Obra que la tradición manuscrita atribuye a Tácito, al paso que la diferencia de estilo crea un obstáculo infranqueable para esta atribución. Este es, en efecto, una perfecta y acabada imitación del estilo ciceroniano, alejadísimo de la sobria elocuencia propia de las obras de Tácito. El autor, al que muchos prefieren dejar anónimo, expone a su amigo Fabio Justo, quien le pedía su opinión sobre los motivos de la decadencia de la elocuencia (problema muy debatido en el siglo I d. de C.), los coloquios que de joven oyó entre los famosos abogados Marco Apro y Julio Segundo, Curiacio Materno, que había dejado la elocuencia por la poesía, y Vipstano Mésala, hombre de gran cultura.
Primeramente Apro, reprochando a Materno, ensalza la nobleza y utilidad privada y pública de la elocuencia y la gloria que ella procura; la consideración de los deberes para con los conciudadanos eran para el romano perentorios principios de vida. Responde Materno con una conmovida defensa de la poesía, fuente de purísimos y secretos goces. Aquí interviene Mésala, y la conversación se encauza hacia el verdadero tema del escrito. De los varios discursos pronunciados, sólo el de Apro se conserva íntegro; en él se defiende con gran vehemencia la elocuencia contemporánea frente a las más celebradas de épocas anteriores.

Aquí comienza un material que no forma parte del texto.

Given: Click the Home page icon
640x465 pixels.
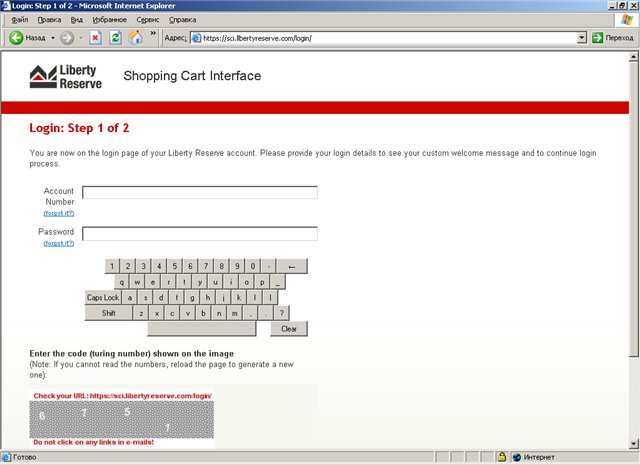Looking at the screenshot, I should pos(136,38).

Apro afirma, en efecto, el principio de una evolución natural, el cual quiere que la desaliñada simplicidad sea sustituida por la exquisitez de los adornos y la profundidad de pensamiento; del mismo modo que una mansión opulenta no debe sólo guardar del viento y la lluvia, sino que debe también deleitar a la vista. Mésala rebate haciendo una viva caricatura de la oratoria moderna, todo hojarasca y melindre, para pasar luego a las causas de la decadencia. La responsabilidad, según él, recae en la descuidada educación del niño: mientras los antiguos lo educaban en casa entre insignes ejemplos de virtud pública y privada, adiestrándolo en el arte militar, en la jurisprudencia o en la elocuencia, todo al servicio de la patria, los niños de hoy son confiados a nodrizas mercenarias y después a los esclavos que menos rinden en los otros menesteres.
Los peores vicios les son enseñados por el ejemplo de los padres y en las escuelas de retórica, en las que todo el saber se reduce a la forma, descuidando las necesidades y las leyes de la vida y de la patria. Una gran laguna se ha tragado gran parte de la invectiva de Mésala, así como el discurso de Julio Segundo, y el comienzo del de Matémo, que cierra la disputa y aún rebasa las críticas de Mésala: no es sólo la educación la que ha cambiado, sino toda la vida pública, ya que el régimen imperial, asegurando la paz y la justicia, ha quitado de en medio los grandes debates públicos que suscitaban los grandes oradores.
Así la obrita, dedicada con tanto empeño a evocar las virtudes privadas y la disciplina de los antiguos, termina con la condenación irreparable de la elocuencia, «porque nadie puede conseguir a un mismo tiempo una gran fama y una gran paz». La sutil melancolía de esta observación proviene de sentir que cuanto había formado el ideal de la edad más gloriosa de Roma había declinado para siempre.